Analysis Seminar on "Non-homogeneous T(1) theorem for singular integrals on product quasimetric spaces" by Trang Nguyen (UNISA, Adelaide, Australia)
Event Description:
Title: Non-homogeneous T(1) theorem for singular integrals on product quasimetric spaces
Abstract: In the Calderón--Zygmund Theory of Singular Integrals, the T(1) theorem of David and Journé is one of the most celebrated theorems. It gives easily-checked criteria for a singular integral operator T to be bounded from L^2(R^n) to L^2(R^n), meaning T(f) is bounded for all functions f in L^2(R^n).
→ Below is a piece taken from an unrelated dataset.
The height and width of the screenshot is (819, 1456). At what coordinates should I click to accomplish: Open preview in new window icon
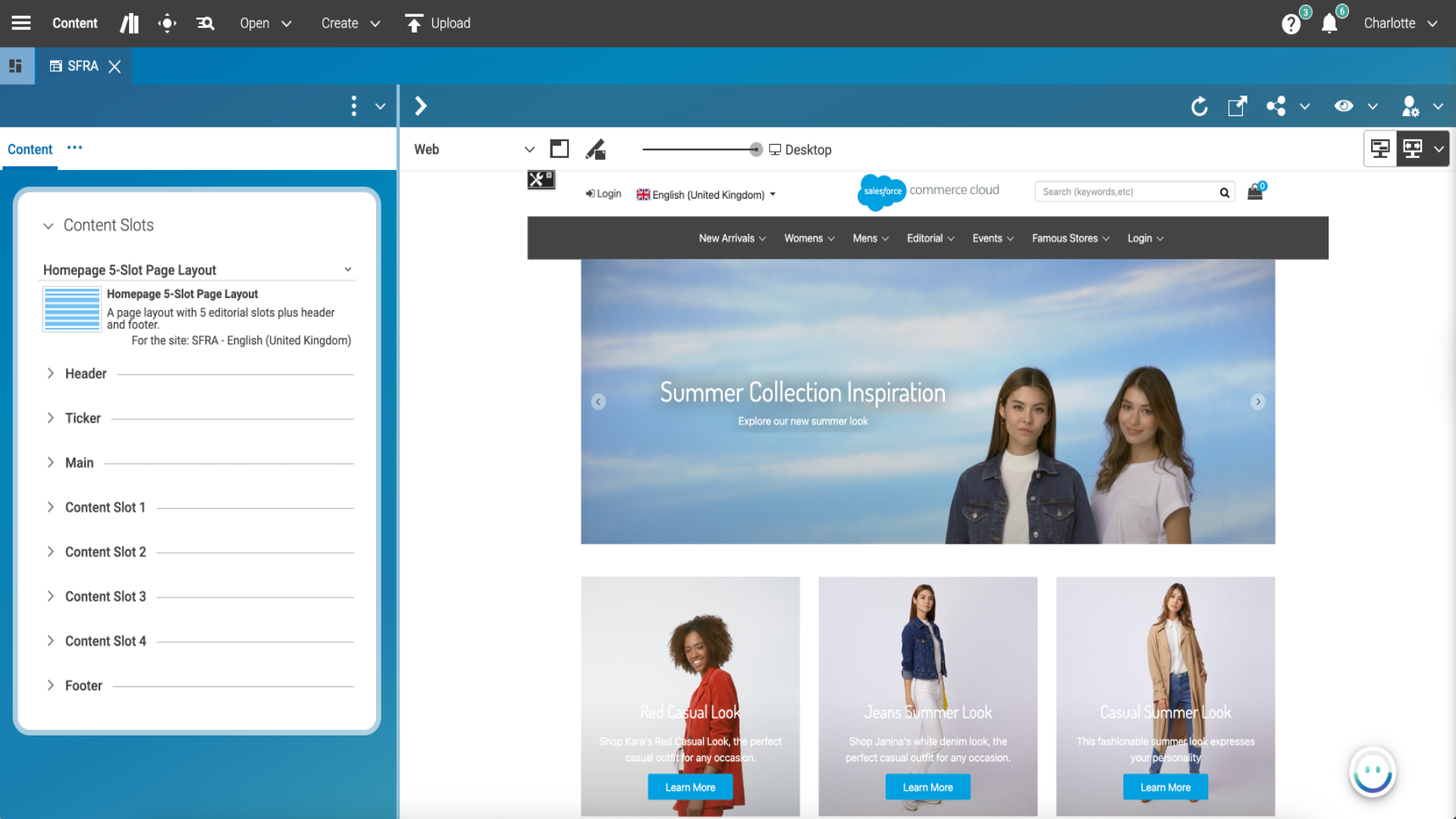[1237, 106]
Since then, this classical result has been generalised to various settings, including replacing the underlying space R^n on which the operators act.
In this talk, I will present our work on generalising the T(1) theorem, that brings together three attributes: 'product space', 'quasimetric' and 'non-doubling measure'. Specifically, we prove a T(1) theorem that can be applied to operators acting on product spaces equipped with a quasimetric and an upper doubling measure, which only satisfies an upper control on the size of balls.
About the Speaker: Trang Nguyen received her PhD in 2020 from University of South Australia under the direction of LesLey Ward. Her research interestes are in harmonic analysis and quasiconformal maps and their generalizations to spaces of homogeneous type and non-homogeneous spaces.
We hope in the not to distant future Trang will be able to visit in person UNM.